Depth-Dependent EBIC Microscopy of Radial-Junction Si Micropillar Arrays

TL;DR

This study uses depth-dependent EBIC microscopy to analyze the quality of radial PN junctions in silicon micropillar arrays, revealing uniform junctions and efficiency variations related to fabrication processes.

Contribution

It introduces a depth-dependent EBIC method to evaluate 3D PN junctions in microstructured semiconductors, providing insights into junction quality and fabrication effects.

Findings

EBIC efficiency increases with electron beam energy.

Pillar array EBIC efficiency is about 70%, slightly lower than planar devices.
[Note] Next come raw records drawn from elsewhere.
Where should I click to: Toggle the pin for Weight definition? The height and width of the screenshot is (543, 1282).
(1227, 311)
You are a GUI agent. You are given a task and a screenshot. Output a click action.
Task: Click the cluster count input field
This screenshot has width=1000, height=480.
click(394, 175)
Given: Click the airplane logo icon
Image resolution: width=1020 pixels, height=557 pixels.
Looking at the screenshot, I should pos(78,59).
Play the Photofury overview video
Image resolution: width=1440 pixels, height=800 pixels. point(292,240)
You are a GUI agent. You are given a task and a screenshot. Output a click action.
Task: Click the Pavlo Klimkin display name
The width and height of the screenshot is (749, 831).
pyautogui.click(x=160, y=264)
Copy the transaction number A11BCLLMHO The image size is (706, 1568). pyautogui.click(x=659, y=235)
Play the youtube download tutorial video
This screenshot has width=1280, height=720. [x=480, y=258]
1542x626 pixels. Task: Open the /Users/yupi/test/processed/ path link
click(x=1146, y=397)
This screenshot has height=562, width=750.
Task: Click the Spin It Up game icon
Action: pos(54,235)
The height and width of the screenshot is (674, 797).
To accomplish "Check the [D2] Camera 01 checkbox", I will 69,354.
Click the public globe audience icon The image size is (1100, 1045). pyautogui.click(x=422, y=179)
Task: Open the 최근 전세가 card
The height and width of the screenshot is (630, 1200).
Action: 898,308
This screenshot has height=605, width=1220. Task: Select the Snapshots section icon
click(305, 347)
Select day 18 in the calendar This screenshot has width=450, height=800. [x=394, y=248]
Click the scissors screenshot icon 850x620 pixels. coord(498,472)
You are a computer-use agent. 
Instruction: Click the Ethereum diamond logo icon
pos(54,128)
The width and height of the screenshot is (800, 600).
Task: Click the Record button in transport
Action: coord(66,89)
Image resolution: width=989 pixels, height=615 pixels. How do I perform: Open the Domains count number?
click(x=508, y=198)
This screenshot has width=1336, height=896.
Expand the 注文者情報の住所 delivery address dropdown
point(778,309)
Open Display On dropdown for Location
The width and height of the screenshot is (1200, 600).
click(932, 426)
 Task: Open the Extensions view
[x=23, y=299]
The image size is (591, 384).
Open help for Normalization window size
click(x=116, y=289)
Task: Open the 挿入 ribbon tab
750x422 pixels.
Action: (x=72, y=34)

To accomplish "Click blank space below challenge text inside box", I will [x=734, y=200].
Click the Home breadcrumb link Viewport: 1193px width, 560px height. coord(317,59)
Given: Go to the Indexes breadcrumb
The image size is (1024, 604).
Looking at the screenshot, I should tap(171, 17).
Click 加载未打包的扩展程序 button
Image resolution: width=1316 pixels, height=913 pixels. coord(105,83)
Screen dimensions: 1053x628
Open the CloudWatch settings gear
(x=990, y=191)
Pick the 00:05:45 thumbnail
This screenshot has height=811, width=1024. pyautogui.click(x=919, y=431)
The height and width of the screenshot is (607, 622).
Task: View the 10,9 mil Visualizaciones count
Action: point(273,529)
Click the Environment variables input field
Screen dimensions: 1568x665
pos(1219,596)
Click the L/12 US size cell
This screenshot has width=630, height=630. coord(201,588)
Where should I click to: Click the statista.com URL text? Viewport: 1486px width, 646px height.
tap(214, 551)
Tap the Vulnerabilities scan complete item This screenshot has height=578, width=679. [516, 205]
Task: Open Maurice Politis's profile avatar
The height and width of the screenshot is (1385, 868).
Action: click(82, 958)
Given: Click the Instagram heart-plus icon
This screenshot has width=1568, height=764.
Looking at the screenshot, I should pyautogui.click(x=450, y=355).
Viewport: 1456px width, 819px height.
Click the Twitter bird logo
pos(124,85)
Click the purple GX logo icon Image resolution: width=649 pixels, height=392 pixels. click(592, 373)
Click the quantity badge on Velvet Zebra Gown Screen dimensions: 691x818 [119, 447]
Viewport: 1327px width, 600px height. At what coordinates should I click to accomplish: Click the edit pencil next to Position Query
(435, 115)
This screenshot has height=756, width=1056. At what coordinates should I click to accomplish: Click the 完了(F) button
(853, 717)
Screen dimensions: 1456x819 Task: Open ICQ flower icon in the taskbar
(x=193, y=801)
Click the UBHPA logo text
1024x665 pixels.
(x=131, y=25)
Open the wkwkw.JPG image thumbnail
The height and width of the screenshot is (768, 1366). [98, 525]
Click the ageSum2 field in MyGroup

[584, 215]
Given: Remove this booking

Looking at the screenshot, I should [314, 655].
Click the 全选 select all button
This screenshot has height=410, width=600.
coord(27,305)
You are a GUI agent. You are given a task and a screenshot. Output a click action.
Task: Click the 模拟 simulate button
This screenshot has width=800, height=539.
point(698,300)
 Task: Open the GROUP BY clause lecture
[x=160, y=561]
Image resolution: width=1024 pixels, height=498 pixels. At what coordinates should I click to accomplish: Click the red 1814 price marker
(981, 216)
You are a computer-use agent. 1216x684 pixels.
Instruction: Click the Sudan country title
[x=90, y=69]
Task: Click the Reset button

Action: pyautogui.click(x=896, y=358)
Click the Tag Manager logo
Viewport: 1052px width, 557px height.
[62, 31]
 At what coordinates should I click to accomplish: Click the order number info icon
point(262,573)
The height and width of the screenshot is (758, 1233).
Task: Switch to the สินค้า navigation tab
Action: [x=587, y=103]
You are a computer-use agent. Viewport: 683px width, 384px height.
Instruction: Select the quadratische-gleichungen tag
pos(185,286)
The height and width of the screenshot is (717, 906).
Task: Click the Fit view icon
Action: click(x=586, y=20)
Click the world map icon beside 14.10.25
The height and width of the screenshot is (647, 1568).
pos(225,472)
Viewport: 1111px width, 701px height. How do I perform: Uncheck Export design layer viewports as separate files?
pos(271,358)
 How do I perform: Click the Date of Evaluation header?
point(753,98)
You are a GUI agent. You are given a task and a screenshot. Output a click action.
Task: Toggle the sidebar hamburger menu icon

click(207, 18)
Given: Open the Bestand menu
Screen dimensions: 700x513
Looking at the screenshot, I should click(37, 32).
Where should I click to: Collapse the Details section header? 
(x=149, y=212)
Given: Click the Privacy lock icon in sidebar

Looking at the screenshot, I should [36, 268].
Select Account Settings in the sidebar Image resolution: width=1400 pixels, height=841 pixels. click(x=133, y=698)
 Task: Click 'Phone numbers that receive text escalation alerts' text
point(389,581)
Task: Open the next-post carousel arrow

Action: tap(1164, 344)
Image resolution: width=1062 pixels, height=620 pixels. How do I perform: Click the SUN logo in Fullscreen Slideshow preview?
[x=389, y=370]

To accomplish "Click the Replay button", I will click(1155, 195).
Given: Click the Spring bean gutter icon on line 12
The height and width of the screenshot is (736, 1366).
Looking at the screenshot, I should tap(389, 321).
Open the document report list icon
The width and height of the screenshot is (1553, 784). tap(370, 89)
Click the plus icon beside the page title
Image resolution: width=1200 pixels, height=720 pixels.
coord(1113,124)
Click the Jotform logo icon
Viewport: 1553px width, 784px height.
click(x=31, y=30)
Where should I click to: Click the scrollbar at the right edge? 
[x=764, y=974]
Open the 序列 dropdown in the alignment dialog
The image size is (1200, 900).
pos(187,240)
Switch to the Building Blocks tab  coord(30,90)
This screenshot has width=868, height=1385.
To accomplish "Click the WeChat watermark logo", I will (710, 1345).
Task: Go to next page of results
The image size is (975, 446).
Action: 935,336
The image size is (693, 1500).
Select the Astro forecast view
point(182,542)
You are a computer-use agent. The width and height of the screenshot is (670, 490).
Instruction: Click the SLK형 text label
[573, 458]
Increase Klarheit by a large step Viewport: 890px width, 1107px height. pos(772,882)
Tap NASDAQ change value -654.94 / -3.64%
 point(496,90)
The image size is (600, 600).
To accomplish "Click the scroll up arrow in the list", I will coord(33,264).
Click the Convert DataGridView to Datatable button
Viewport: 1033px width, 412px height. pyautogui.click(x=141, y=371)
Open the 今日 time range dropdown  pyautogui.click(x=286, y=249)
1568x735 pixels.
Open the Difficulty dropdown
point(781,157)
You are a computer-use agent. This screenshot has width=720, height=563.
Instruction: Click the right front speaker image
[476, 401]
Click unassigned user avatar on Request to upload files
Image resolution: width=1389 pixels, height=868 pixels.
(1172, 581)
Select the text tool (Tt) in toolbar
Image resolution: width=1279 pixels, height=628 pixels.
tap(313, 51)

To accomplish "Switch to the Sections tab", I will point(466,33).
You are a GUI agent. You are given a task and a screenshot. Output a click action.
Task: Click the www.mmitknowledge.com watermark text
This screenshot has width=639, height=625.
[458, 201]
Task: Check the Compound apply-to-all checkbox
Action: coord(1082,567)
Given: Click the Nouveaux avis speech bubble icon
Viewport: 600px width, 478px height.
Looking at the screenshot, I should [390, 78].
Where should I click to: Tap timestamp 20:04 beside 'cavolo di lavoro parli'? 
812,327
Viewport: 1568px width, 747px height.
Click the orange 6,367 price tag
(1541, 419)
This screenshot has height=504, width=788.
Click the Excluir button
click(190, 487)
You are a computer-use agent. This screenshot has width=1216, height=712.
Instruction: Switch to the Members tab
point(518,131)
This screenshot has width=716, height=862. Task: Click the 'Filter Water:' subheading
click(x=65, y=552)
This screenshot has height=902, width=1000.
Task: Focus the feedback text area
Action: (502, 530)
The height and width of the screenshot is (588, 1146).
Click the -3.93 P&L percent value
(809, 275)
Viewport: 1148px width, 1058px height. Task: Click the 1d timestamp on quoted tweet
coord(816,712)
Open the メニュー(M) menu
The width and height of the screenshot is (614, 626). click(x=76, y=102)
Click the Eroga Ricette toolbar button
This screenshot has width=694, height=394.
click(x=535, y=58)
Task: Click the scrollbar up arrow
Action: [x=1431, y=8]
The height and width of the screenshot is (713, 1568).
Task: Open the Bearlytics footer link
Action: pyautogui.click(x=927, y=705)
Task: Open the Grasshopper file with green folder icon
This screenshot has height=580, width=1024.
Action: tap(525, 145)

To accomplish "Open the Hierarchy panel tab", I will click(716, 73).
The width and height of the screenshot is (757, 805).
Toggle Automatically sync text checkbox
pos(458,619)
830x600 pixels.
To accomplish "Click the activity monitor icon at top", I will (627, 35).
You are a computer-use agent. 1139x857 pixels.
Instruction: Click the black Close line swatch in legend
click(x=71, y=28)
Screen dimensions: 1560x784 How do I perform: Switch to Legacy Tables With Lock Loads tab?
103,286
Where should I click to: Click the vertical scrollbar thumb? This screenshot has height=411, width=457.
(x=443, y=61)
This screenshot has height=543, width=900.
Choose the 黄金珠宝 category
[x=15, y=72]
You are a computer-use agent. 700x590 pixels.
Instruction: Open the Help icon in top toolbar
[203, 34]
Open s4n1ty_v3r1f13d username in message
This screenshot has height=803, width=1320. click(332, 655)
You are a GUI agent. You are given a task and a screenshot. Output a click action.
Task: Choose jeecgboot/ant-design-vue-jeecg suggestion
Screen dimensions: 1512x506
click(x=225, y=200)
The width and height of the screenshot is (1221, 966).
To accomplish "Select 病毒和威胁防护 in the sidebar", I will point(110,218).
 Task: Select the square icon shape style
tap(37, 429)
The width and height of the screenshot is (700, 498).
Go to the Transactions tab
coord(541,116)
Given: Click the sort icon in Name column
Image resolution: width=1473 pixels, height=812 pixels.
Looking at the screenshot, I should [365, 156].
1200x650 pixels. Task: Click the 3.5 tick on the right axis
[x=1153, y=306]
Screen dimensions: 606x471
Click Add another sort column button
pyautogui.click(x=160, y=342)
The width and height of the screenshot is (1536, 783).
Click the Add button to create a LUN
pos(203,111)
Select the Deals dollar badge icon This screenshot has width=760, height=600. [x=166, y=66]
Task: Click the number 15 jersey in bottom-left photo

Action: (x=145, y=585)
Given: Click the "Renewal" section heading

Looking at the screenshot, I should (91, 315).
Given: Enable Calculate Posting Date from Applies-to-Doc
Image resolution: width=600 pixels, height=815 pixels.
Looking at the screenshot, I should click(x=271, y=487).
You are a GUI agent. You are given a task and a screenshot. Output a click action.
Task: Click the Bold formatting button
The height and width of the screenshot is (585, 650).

Surface passivation and fabrication-induced defects affect junction performance.

Abstract

Recent advances in fabrication have enabled radial-junction architectures for cost-effective and high-performance optoelectronic devices. Unlike a planar PN junction, a radial-junction geometry maximizes the optical interaction in the three-dimensional (3D) structures, while effectively extracting the generated carriers via the conformal PN junction. In this paper, we report characterizations of radial PN junctions that consist of p-type Si micropillars created by deep reactive-ion etching (DRIE) and an n-type layer formed by phosphorus gas diffusion. We use electron-beam induced current (EBIC) microscopy to access the 3D junction profile from the sidewall of the pillars. Our EBIC images reveal uniform PN junctions conformally constructed on the 3D pillar array. Based on Monte-Carlo simulations and EBIC modeling, we estimate local carrier separation/collection efficiency that reflects the quality of the PN junction. We find the EBIC efficiency of the pillar array increases with the incident electron beam energy, consistent with the EBIC behaviors observed in a high-quality planar PN junction. The magnitude of the EBIC efficiency of our pillar array is about 70 % at 10 kV, slightly lower than that of the planar device (about 81 %). We suggest that this reduction could be attributed to the unpassivated pillar surface and the unintended recombination centers in the pillar cores introduced during the DRIE processes. Our results support that the depth-dependent EBIC approach is ideally suitable for evaluating PN junctions formed on micro/nanostructured semiconductors with various geometry.